When you reach the line that holds "Tap the beer", start copying exactly and keep going through the final line of the data, leaving out pictures.

════════

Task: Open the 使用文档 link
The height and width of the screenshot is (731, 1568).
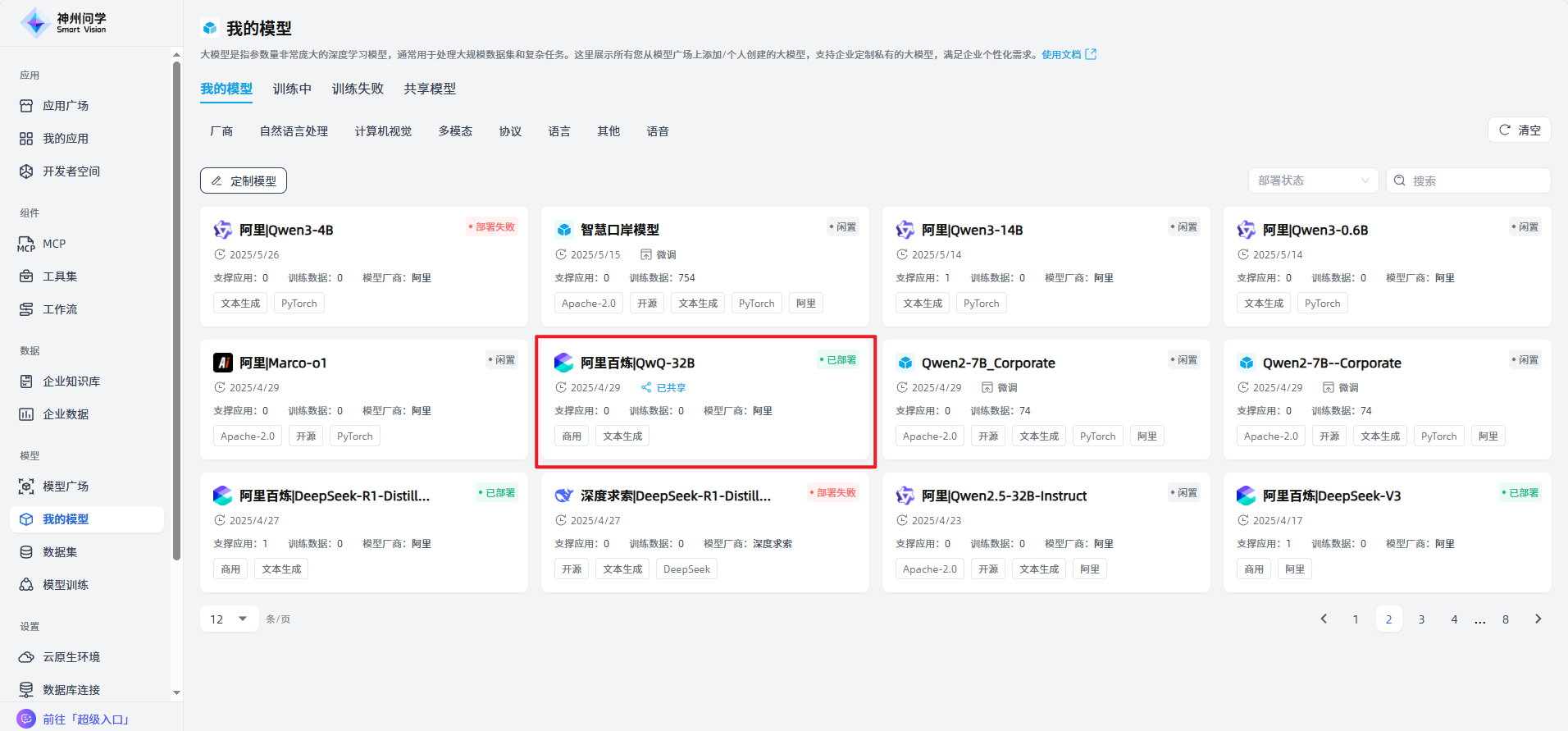Action: [1061, 55]
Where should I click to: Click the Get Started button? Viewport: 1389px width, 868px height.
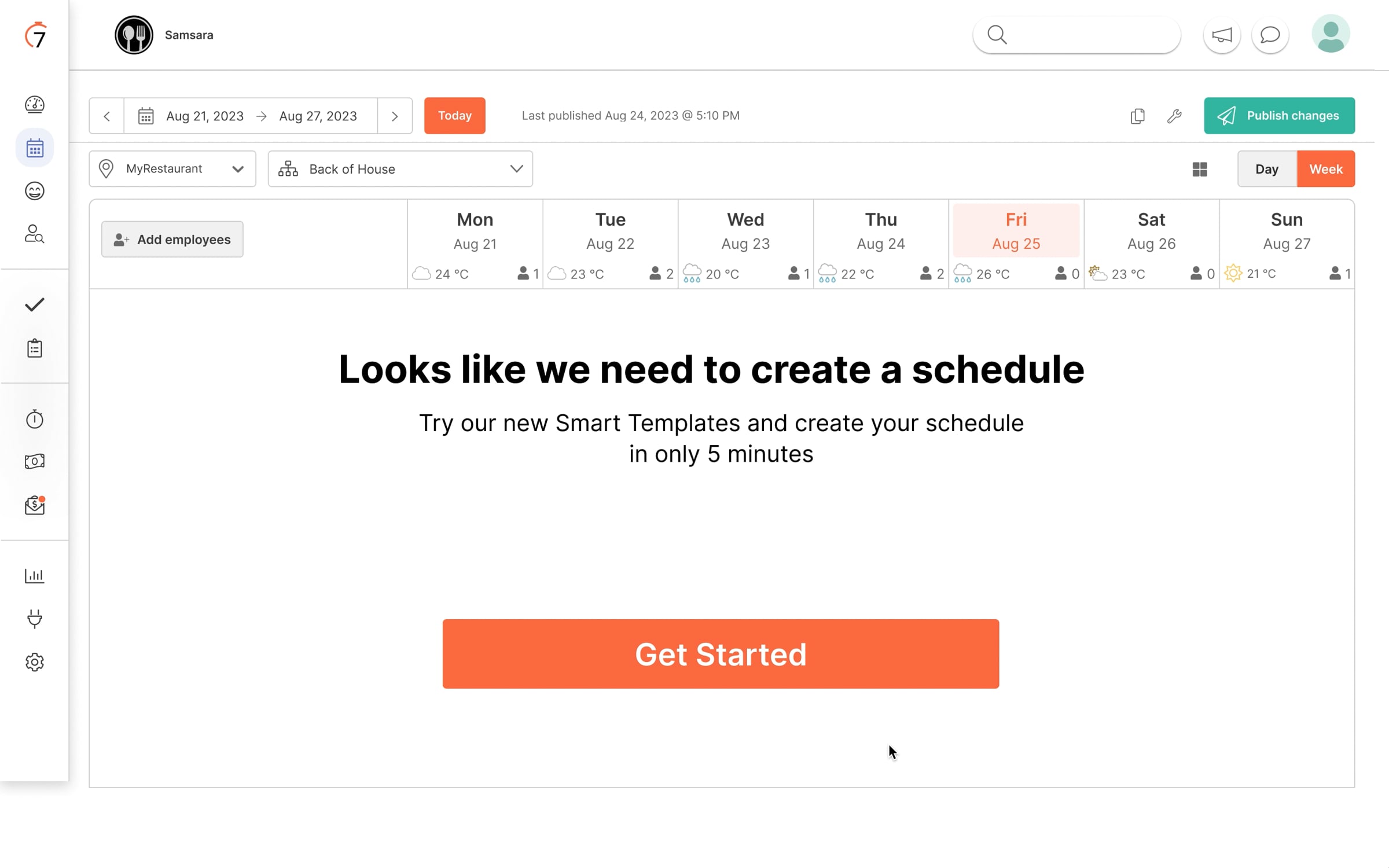pos(721,654)

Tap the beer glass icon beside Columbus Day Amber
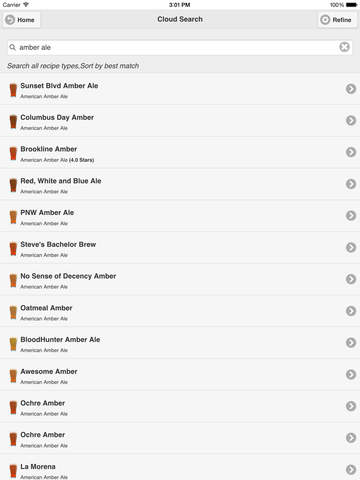(13, 122)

════════

● TASK RESPONSE:
Tap the beer glass icon beside Columbus Day Amber
(13, 122)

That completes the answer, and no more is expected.